In part that’s because Brazil gets much of its power from hydroelectric plants. But Porto Allegre’s compact design and good public transportation appear to have played a key role in holding down emissions, Satterthwaite said.
In fact, Porto Alegre’s emission levels are similar to those in many less-developed major cities in South Asia – New Delhi, Dhaka and Colombo among them – which suggests that well-designed urbanization may help curb emission increases even as consumption levels and electricity use expand.
“Cities worldwide are blamed for most greenhouse gas emissions but many cities have very low emissions,” said Daniel Hoornweg, a specialist on cities and climate change with the World Bank and lead author of the study, “Cities and greenhouse gas emissions: moving forward.”

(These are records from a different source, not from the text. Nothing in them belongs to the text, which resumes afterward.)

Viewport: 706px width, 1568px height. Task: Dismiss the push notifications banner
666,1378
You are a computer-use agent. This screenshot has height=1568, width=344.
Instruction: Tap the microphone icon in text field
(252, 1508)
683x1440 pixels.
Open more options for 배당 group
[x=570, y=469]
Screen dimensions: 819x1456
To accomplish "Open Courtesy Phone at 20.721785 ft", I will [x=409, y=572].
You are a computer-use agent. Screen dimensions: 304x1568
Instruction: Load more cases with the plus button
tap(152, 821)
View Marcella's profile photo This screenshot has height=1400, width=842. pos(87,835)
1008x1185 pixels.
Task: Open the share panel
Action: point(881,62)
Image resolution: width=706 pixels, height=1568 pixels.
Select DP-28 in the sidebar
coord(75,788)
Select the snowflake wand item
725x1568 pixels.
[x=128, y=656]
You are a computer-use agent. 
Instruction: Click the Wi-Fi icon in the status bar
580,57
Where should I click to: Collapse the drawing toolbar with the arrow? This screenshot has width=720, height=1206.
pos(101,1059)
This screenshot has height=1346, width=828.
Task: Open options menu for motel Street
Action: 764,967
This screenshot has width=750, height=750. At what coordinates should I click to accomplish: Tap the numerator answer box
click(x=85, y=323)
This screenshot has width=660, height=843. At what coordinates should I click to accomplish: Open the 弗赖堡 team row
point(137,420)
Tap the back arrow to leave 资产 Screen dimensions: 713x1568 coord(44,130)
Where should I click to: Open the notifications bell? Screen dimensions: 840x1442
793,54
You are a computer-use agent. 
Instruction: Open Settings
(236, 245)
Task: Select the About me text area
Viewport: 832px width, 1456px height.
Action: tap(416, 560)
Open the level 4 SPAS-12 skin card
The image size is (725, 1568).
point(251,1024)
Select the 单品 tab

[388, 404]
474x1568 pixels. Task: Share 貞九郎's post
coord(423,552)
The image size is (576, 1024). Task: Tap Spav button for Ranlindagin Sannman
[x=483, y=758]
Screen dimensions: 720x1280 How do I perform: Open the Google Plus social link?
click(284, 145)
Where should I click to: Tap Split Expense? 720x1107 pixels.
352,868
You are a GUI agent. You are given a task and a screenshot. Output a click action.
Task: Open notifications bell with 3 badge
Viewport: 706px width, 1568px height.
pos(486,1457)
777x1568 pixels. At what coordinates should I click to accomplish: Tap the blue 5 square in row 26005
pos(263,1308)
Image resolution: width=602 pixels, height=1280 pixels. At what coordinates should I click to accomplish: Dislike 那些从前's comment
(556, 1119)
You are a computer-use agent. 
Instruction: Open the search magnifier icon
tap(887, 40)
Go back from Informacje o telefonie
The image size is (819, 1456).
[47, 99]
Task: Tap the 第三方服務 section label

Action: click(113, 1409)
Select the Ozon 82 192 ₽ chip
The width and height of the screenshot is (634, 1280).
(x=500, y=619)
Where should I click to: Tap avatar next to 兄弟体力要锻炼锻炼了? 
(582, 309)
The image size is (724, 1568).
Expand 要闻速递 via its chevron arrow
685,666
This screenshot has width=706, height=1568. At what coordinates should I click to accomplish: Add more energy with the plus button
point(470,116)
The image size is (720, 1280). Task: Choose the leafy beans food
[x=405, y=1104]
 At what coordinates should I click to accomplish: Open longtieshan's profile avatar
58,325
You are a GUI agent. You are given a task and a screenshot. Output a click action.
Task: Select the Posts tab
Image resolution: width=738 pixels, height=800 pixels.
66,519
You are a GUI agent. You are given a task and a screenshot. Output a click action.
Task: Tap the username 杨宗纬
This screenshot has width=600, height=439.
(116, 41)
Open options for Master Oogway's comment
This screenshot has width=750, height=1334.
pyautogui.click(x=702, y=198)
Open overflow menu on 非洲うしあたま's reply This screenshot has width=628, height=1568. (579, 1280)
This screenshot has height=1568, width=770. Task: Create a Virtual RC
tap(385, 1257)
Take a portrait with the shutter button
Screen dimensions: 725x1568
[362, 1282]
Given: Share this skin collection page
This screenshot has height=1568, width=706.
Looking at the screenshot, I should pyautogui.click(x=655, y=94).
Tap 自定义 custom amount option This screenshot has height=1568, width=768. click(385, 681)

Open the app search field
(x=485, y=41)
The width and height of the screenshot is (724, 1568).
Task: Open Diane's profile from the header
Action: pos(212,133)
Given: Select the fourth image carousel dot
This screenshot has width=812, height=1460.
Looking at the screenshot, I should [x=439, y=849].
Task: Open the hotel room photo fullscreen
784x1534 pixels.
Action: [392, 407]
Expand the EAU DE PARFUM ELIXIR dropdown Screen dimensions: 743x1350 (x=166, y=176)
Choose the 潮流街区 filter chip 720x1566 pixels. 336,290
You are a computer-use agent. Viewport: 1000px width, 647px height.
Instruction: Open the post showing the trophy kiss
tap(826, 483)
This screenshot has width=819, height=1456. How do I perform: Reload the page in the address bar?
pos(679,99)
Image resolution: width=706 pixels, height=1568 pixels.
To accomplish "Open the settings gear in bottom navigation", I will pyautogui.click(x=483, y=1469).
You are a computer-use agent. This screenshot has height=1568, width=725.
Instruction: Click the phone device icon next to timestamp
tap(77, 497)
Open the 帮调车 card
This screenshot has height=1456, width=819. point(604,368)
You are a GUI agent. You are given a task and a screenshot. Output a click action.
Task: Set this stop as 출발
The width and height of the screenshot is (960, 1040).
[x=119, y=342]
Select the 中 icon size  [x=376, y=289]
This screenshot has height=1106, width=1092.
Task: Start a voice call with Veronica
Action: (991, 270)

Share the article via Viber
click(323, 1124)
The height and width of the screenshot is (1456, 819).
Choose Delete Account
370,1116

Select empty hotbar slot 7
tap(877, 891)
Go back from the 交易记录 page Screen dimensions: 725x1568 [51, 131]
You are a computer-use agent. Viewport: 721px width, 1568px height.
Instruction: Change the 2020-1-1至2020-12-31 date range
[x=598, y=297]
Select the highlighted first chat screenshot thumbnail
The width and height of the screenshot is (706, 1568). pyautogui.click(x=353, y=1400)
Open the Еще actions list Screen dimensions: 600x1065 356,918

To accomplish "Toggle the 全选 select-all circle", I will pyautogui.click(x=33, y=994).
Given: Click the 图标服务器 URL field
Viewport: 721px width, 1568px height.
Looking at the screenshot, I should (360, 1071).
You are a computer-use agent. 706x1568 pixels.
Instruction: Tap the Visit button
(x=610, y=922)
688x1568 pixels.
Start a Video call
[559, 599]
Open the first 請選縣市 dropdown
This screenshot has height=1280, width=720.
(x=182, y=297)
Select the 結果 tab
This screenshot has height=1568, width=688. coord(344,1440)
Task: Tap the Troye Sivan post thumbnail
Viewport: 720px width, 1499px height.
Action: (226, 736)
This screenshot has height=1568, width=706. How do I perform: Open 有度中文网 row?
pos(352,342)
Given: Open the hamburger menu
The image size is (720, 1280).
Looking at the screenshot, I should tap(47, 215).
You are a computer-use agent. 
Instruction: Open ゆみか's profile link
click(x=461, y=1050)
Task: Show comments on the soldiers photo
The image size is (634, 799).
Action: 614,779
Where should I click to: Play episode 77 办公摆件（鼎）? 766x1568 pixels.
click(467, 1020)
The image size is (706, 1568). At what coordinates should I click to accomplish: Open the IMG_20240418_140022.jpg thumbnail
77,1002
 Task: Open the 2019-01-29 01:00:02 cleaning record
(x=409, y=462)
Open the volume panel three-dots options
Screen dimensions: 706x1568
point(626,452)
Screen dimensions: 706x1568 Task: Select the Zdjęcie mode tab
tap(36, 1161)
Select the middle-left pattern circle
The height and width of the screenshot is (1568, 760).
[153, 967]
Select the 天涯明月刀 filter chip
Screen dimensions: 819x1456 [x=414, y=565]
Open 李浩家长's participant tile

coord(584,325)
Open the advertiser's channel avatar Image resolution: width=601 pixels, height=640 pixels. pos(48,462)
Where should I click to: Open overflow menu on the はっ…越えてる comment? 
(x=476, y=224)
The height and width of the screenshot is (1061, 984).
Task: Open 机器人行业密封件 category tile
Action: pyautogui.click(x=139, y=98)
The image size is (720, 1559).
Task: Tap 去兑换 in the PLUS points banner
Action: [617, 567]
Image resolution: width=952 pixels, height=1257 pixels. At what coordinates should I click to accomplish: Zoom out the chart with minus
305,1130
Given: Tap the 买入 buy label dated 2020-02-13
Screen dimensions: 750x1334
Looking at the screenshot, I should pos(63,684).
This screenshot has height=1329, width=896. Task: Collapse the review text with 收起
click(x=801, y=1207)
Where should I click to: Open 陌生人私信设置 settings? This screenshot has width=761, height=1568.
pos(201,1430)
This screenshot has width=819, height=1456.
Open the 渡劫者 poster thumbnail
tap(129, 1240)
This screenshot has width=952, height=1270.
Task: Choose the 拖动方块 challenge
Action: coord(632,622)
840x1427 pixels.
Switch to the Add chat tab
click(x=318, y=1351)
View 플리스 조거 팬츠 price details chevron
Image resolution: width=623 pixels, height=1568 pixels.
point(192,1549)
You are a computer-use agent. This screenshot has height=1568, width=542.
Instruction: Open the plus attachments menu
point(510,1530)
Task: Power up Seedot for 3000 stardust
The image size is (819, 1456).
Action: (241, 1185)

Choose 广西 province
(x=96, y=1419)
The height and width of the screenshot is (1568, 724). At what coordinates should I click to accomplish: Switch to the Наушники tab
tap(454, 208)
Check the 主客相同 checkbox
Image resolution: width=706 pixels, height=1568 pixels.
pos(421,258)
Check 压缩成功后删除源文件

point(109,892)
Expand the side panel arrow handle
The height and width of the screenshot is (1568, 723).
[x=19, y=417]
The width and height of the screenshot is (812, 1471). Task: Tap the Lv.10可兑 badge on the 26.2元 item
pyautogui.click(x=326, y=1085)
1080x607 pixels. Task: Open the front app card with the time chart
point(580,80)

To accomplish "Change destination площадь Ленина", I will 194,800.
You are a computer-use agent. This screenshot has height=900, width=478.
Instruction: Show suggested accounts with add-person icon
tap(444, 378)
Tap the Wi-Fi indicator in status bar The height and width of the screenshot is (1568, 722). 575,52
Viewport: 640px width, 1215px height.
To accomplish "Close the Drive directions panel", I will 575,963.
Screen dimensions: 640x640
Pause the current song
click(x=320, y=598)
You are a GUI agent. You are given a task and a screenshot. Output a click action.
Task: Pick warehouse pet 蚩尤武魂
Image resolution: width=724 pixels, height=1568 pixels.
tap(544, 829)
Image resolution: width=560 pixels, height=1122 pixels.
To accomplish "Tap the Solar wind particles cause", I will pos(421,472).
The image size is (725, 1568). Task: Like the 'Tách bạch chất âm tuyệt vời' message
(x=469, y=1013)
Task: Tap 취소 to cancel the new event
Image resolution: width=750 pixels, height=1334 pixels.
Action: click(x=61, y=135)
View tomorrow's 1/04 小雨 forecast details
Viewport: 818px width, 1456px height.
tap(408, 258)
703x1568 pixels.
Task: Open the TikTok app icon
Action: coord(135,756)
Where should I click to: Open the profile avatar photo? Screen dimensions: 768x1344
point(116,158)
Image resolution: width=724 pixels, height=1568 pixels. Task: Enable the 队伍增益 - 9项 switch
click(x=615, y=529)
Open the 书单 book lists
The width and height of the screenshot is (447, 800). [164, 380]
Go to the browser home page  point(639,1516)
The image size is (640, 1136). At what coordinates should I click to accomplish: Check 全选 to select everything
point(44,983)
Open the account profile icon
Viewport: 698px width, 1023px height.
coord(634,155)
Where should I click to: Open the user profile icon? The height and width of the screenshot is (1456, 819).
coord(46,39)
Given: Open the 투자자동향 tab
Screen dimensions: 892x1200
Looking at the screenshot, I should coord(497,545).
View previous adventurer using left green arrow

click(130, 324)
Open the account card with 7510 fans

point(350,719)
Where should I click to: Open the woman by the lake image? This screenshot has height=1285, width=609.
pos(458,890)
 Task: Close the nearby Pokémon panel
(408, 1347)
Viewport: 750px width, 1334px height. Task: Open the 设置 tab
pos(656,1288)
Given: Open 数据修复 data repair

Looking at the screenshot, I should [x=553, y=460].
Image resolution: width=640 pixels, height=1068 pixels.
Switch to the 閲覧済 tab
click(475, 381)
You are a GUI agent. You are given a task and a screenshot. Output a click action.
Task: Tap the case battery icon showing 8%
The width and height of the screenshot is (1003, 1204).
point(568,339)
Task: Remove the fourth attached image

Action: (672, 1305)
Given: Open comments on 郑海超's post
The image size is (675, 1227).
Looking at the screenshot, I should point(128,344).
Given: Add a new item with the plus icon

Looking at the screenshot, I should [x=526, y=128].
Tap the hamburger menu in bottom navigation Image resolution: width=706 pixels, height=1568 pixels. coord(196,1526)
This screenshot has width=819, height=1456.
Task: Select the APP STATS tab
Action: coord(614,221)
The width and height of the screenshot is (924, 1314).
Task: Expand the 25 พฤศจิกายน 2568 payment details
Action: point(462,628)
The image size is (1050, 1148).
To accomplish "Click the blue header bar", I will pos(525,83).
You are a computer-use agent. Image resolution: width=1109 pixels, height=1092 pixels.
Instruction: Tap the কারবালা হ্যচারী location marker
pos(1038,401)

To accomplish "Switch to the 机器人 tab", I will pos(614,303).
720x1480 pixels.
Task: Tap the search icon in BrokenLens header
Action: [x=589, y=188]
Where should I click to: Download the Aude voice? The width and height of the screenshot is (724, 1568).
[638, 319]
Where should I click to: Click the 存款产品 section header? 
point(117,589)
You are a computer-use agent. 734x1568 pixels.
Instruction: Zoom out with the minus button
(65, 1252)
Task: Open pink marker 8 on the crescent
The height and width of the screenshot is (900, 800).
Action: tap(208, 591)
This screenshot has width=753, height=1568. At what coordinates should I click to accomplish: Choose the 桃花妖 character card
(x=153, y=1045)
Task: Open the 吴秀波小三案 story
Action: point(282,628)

DENSITY, TRANSPORT ACCESS ARE KEY
So what do cities need to focus on to hold down emissions while growing and raising levels of development? Creating a relatively dense structure, putting in place good public transportation systems and ensuring residents can walk or bicycle to many services they need without having to drive or even take public transport, Satterthwaite said.
Study data from Toronto show neighborhoods with such design have emissions 10 times lower than other parts of the city, Satterthwaite said.
More than half of the world’s population today lives in urban areas, and urban zones produce more than 71 percent of the world’s energy-related greenhouse gas emissions, according to the International Energy Agency. That percentage is expected to rise to 76 percent by 2030, according to agency estimates.
Those numbers suggests “cities are the optimum scale for … action on climate change mitigation,” says the new study, which looks at emissions from 100 cities in 33 nations.